Дело было в добром, богатом районе города, La Jolla, это даже не отдельный город и не район Сан-Диего — это „village“, „деревня“ — строго для „своих“, богатая и надменная, тяготеющая к прохладе воды подле обрывистого холма Соледад, увенчанного белоснежным крестом; началось это утро среди посапывающих особняков „старых денег“. Здесь не совершают преступления на улице, здесь все убийства творятся чинно и благородно, как и прочее насилие, в тени дедушкиных часов и портретов, за шторкой или за скользящим экраном из сухого папоротника, в подвалах и на частных вечеринках на чердаках и крышах… В таких местах тебя не ограбят, и Мэдди лениво выглянула из-под одеяла на мою суету, на холодок, пущенный мною в ее машинку (продолговатый Поло как раз годится, чтобы спать или возить доски на пилораму), и не поняла, кажется, причин моей прыти.
„This place is pretty safe you know“, — сказала заспанным сладким голоском моя Мэдди, она была вся соткана (сшита) из любви… Ясно я увидел тем утром, что староват для такой живой любви, что любовь была в каждой ее поре и ждала малыша, сочилась из нее постоянной аллергией. Что, душный и заплутавший, я не гожусь стать отцом ее ребенку. Ее огромной душе было тесновато в маленьком спортивном теле, которое она поддерживала в форме сквозь все злоключения, зависимости и аборты, но мне сделалось впервые до ужаса душно от себя. Оказывается, невинность моего прошлого ушла далеко, и чем-то слишком усложненным я стал, нагромождением ненужных знаний, которые тянули вниз, в омут одиночества.
Я понесся прочь из этой машины…»
Я сочинил свое послесловие нашей с Мэдди любви, продлившейся… Впрочем, что толку мерять любовь временем? Хуже только числом половых актов. Любовь — это окружающая энергия, а не конкретика, не список, и многострочным послесловием я ставлю на ней жирный крест. Также дурно выглядит вера-автокомментарий. (
Вижу, как изменяется любовный восторг от года к году, вижу, как тончает, тише делается; собственно, вовсе он уже не восторг, а искреннего восхищения, с которым шел я к первой великой любви, второй, третьей… нету давно. Недостаточно наивности, а без наивности нет невинности, но я бы не хотел продолжать эту цепочку умственных выводов…
Ведь давно утро, над ее городом вечное жаркое лето, и Мэдди снова беременна — слава богу, не от меня, — вечно она беременеет, чудо-факинг-женщина, и в этот раз никаких абортов, она больше не станет убивать.

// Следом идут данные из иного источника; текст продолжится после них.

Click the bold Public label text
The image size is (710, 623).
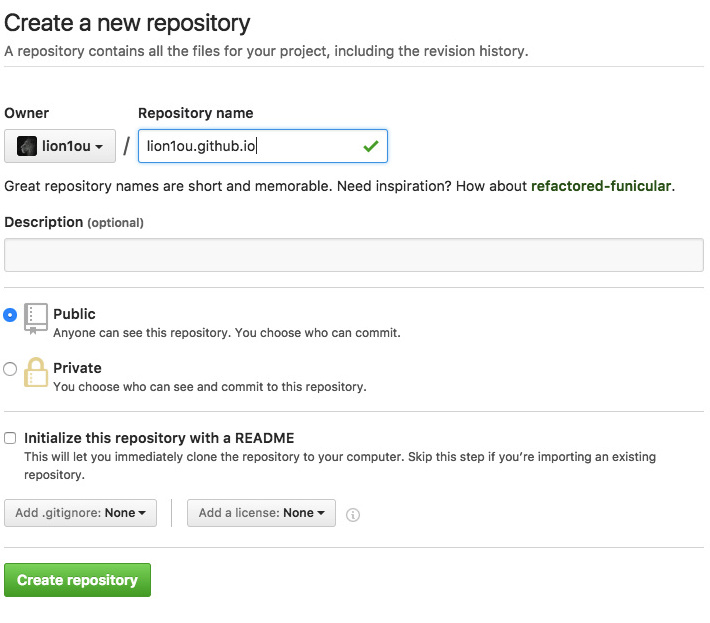pyautogui.click(x=74, y=314)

Она сохранит и преумножит род этим летом, которое наступит сразу после ненавистного апреля. От нее произойдет следующий род бродяг на переполненной земле; мой шепот о том, что я пытался сформулировать ответ на вопрос «как я влюбился в американскую бездомную красотку?», постепенно сотрется, а ребенок — ребенок будет вечно.
Ребенок никуда не денется. В‐восьмых, препятствует верить детская наивность, что все устроено благополучно и без усилий моей веры сложится. И если честно, я не понимаю, зачем прикладывать столько усилий, раз льется радостное вечное лето
Мне делалось иногда одиноко бостонской ночью в своей комнатке два на три, когда бессонница только начинала пускать во мне корни. И в недостаточном, половинчатом забытьи я терзался предчувствием одиночества и ужасом, что не вернусь ни к чему привычному: в любимую Москву, в любимую женщину, в любимое заблуждение. Необходимость веры, невзирая на все антиаргументы, мучила меня.